Los griegos del siglo de oro, ya definieron la misma como aquella disposición habitual de la voluntad que facilita la realización de actos buenos.
Adviértase que la virtud opera sobre nuestra voluntad y le facilita el camino toda vez que adquirimos una habitualidad en el hacer. Esto quiere decir que la virtud no se adquiere súbitamente, sino por medio de la repetición de ciertos actos, de los cuales los primeros nos demandarán mayor esfuerzo que aquellos que les sigan.
Por otra parte, es también importante subrayar el hecho de que los actos deben buscar el bien, de lo contrario estaríamos formando nuestra voluntad para el vicio. Y que esto es exactamente el vicio: una disposición de la voluntad que nos facilita el camino para realizar aquello que nos hace mal a nosotros u a otros, cada vez más fácilmente.

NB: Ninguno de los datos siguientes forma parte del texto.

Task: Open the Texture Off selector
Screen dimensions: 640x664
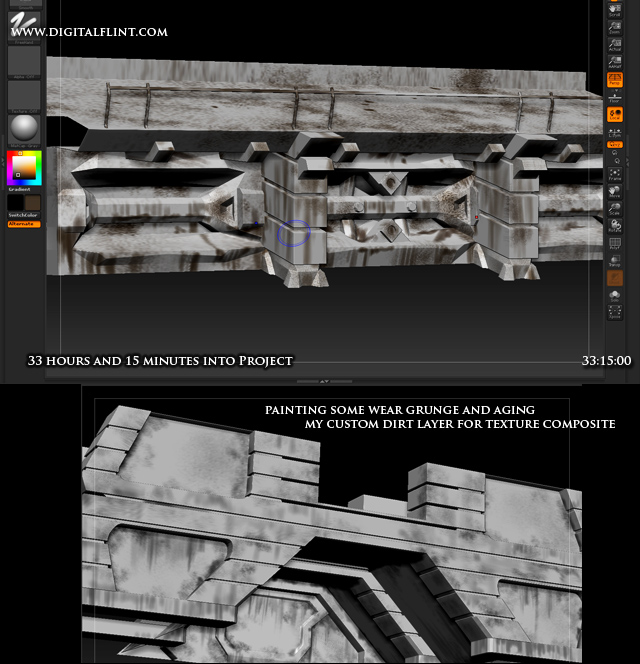Action: click(x=23, y=95)
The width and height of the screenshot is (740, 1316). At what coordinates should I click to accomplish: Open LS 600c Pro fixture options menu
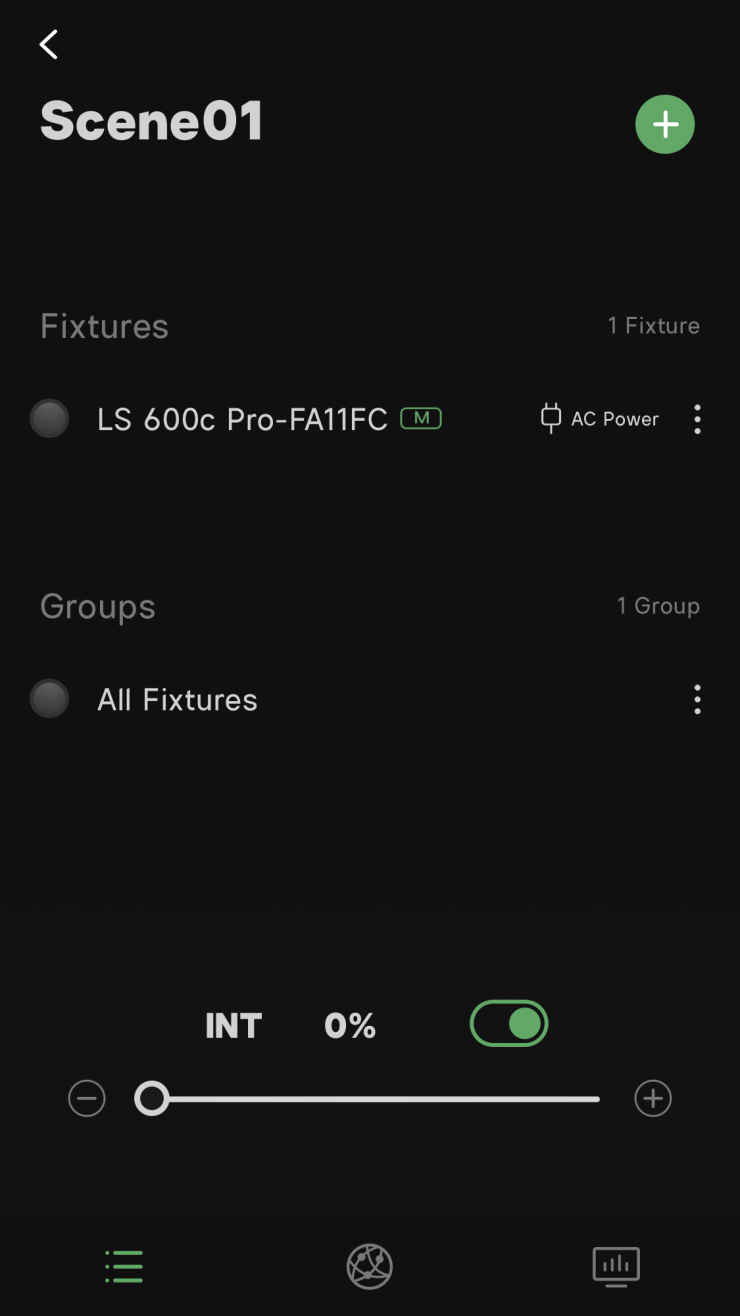(697, 419)
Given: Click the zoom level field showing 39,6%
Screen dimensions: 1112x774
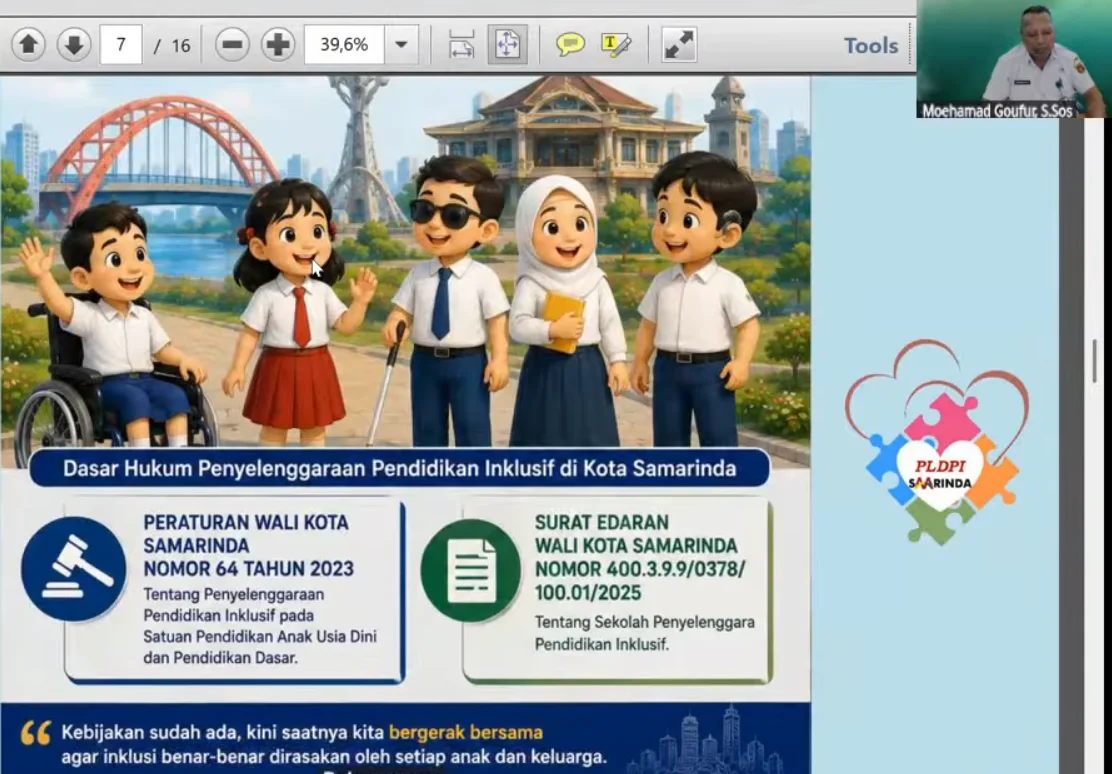Looking at the screenshot, I should 345,45.
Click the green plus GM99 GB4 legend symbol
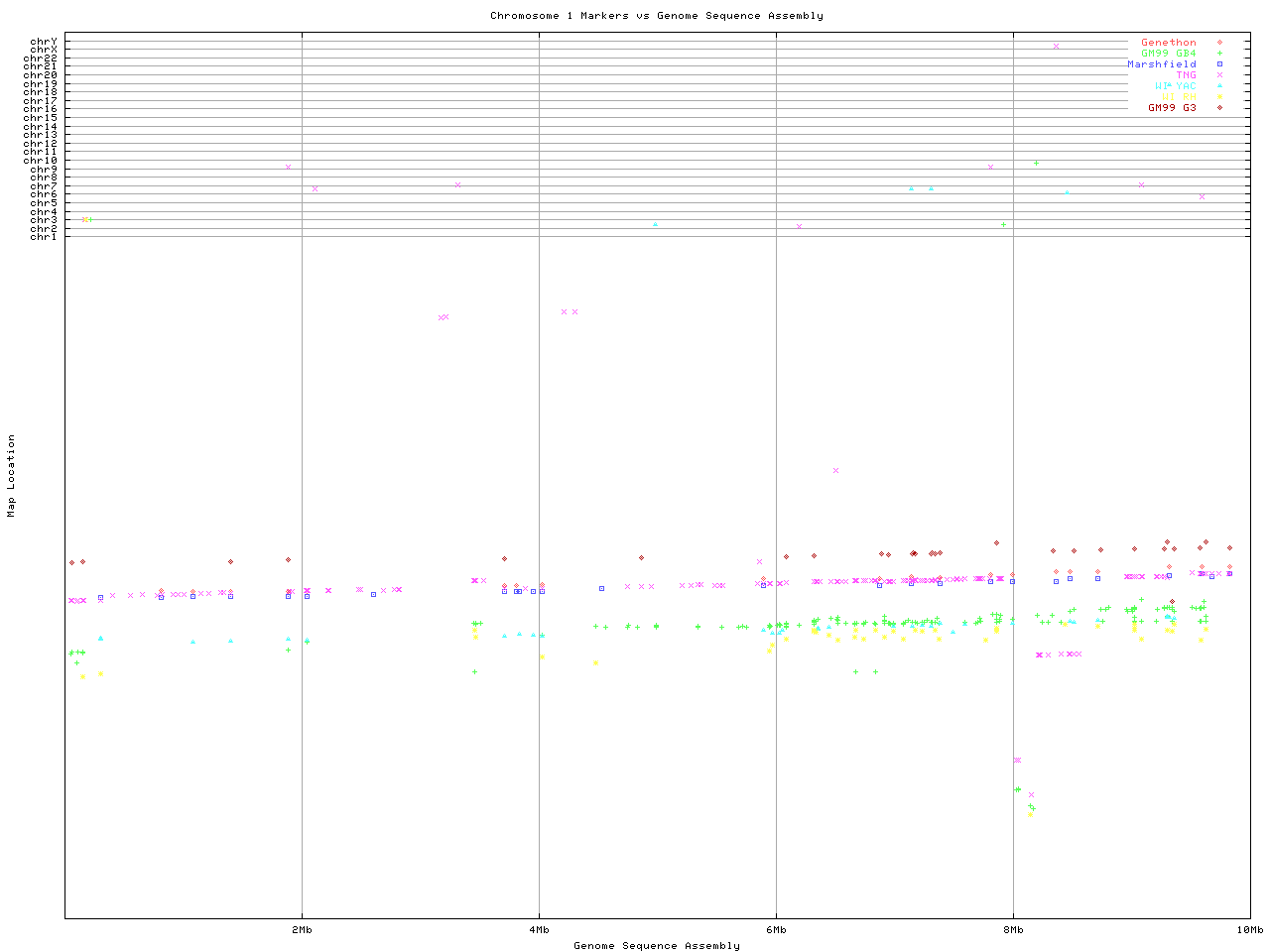 pyautogui.click(x=1219, y=54)
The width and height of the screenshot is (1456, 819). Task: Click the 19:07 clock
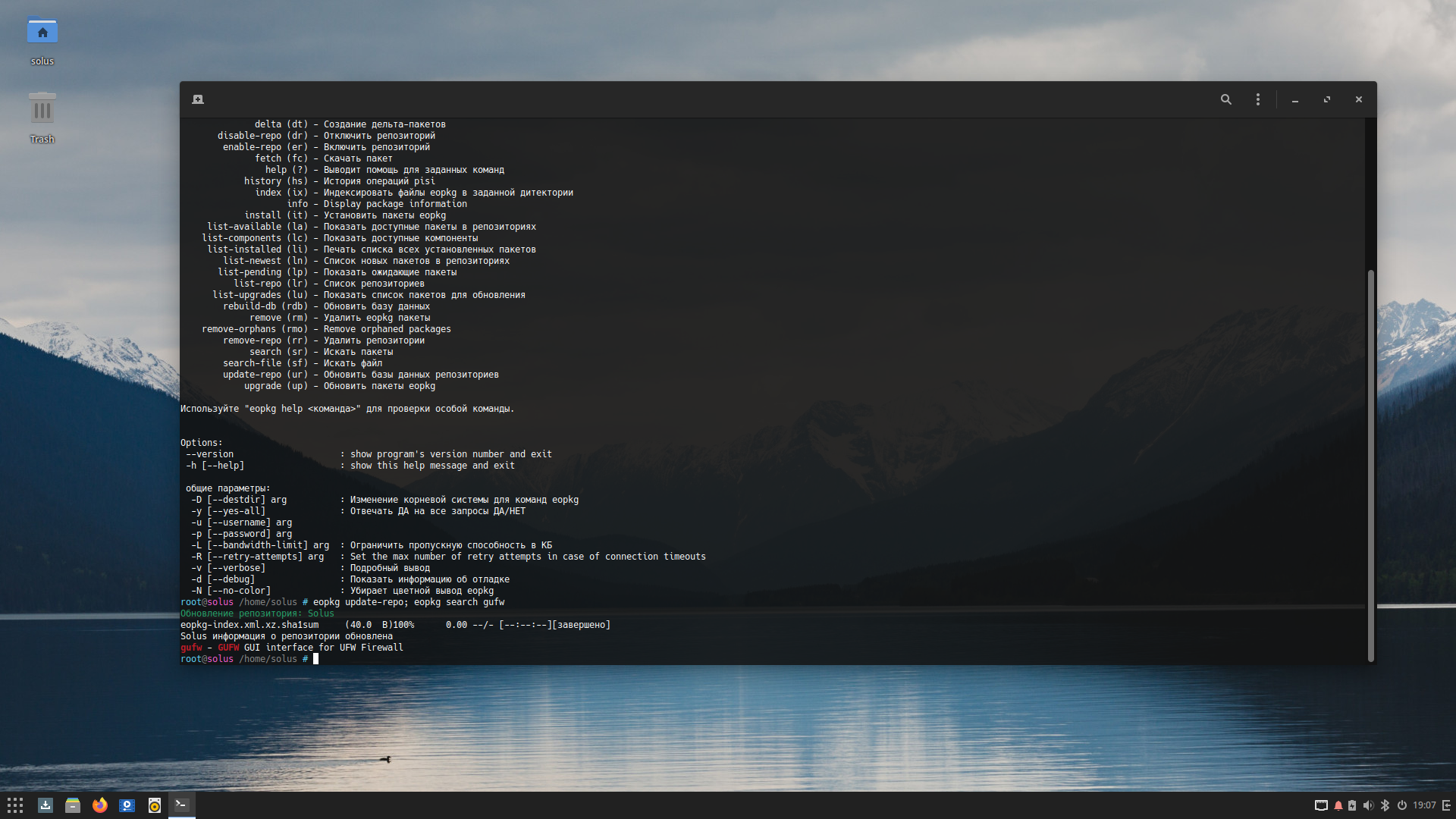pyautogui.click(x=1424, y=805)
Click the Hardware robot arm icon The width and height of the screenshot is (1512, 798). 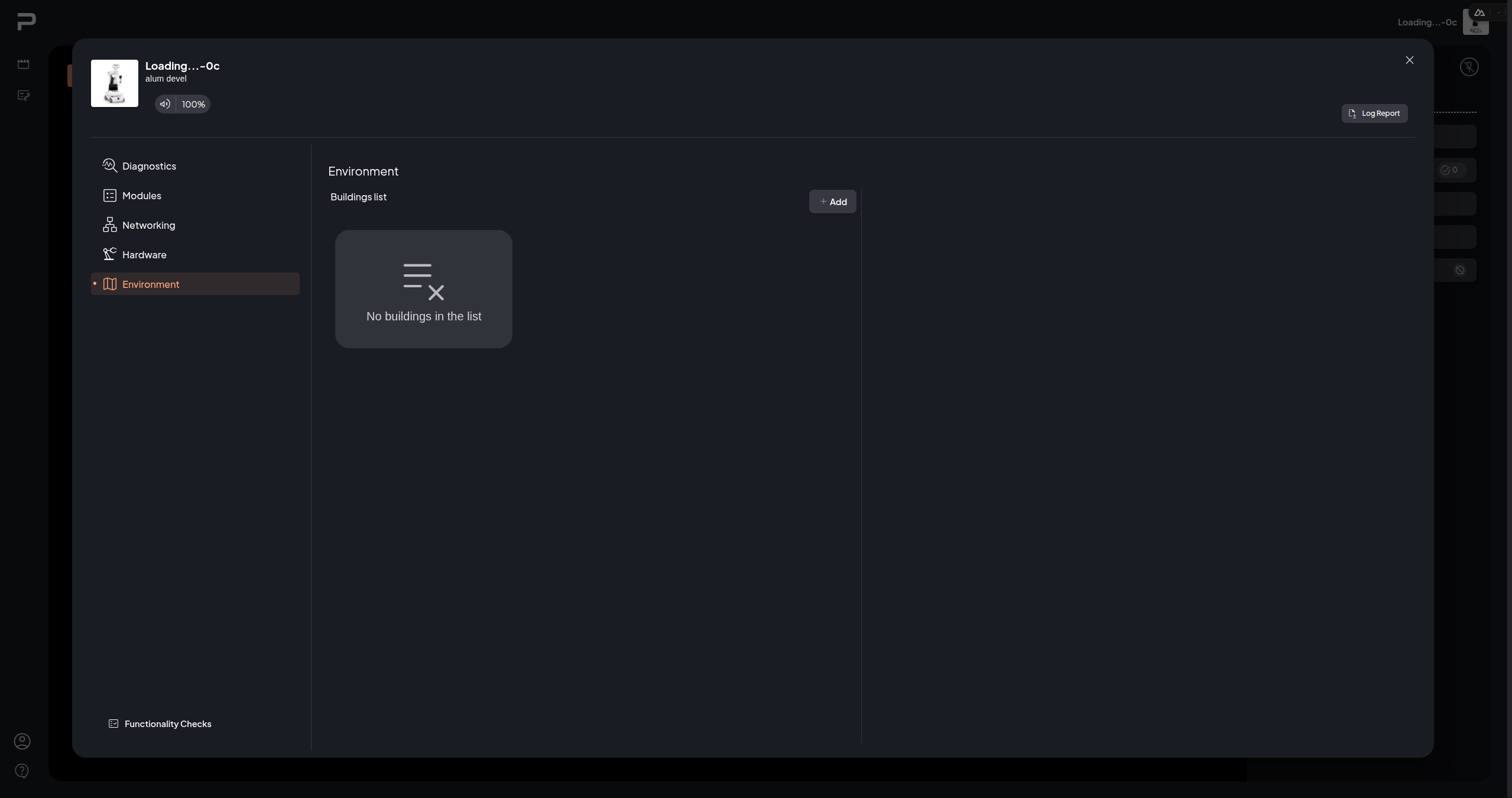[110, 254]
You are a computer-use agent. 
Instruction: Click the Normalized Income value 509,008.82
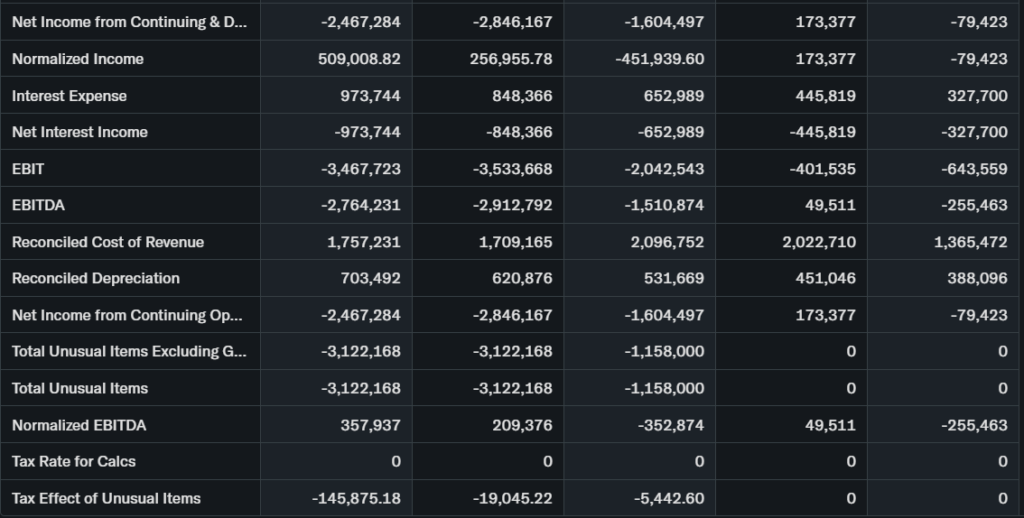pyautogui.click(x=359, y=59)
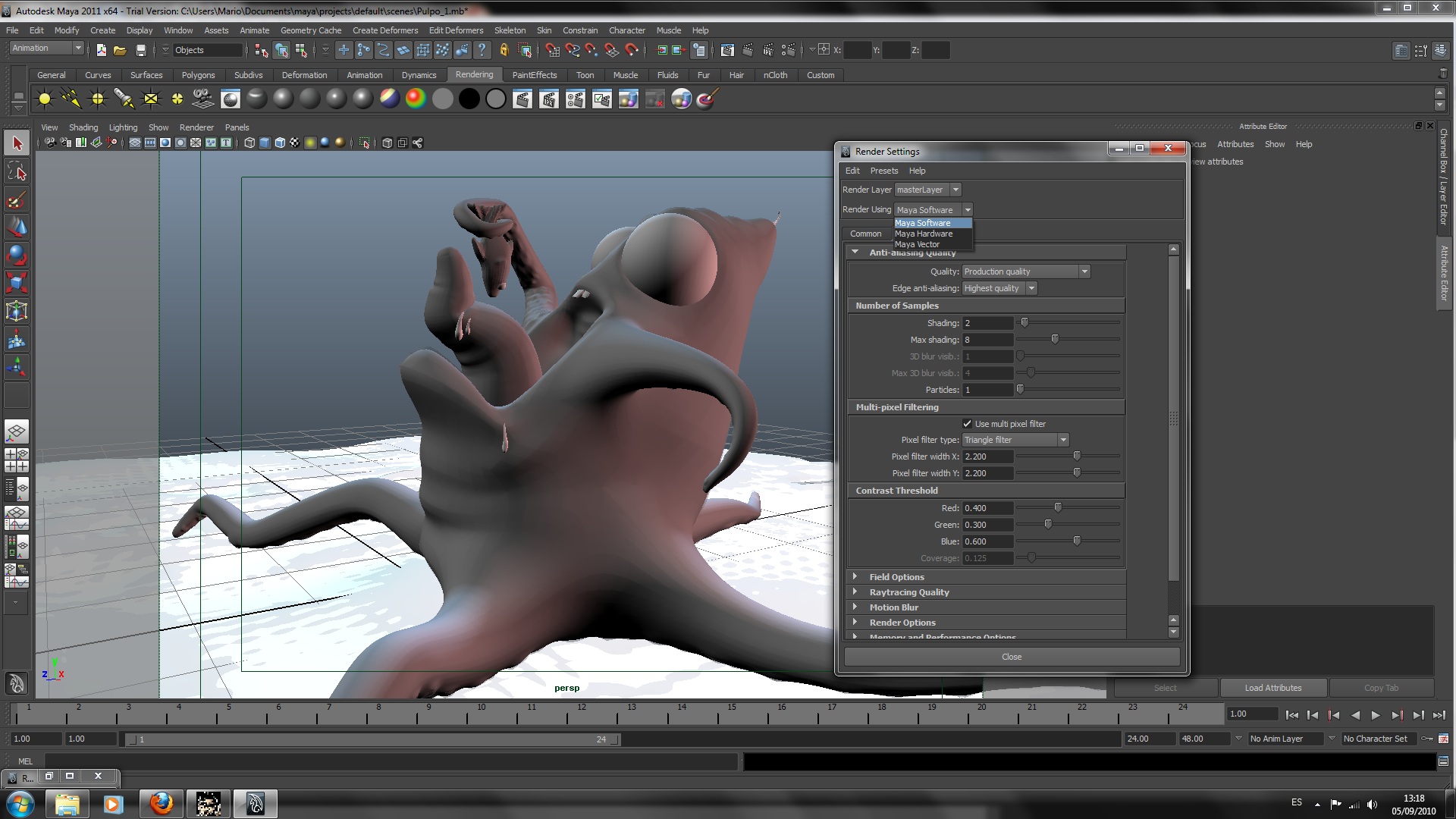Click the Save scene floppy icon

coord(140,50)
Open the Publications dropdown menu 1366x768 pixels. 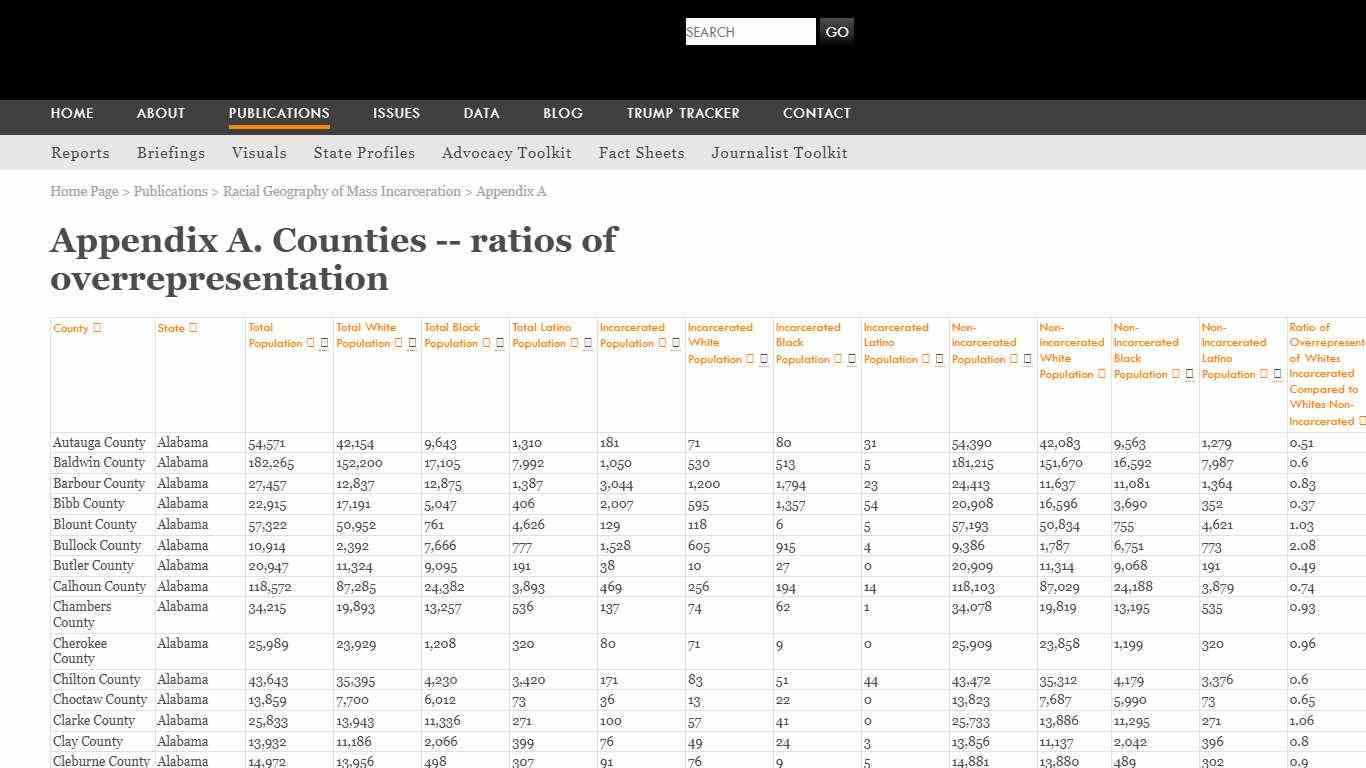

Queda pues establecido que la virtud es una disposición habitual y firme a hacer el bien, que permite a la persona no sólo realizar actos buenos sino dar lo mejor de sí misma a través de acciones concretas y… ¿quién es el destinatario de esas “acciones concretas”?: el otro, las otras personas, teniendo en cuenta que cada persona es portadora de valores y de recursos que escapan a la observación superficial, cada una es artífice de un proyecto cuyo desarrollo sigue itinerarios propios condicionados por factores actuales y factores del pasado.
Ahora bien, quiere decir que la hospitalidad ¿se practica por sí sola o debiera existir la concurrencia de otros factores? Como respuesta, puedo asegurar que no se trata de hacer magia ni de ponerse el traje de hospitalidad, ser hospitalarios supone de nuestra parte una práctica continua y un ejercicio constante de otras virtudes que en los párrafos siguientes se desarrollarán en el “Listado de virtudes mínimas del ceremonialista”.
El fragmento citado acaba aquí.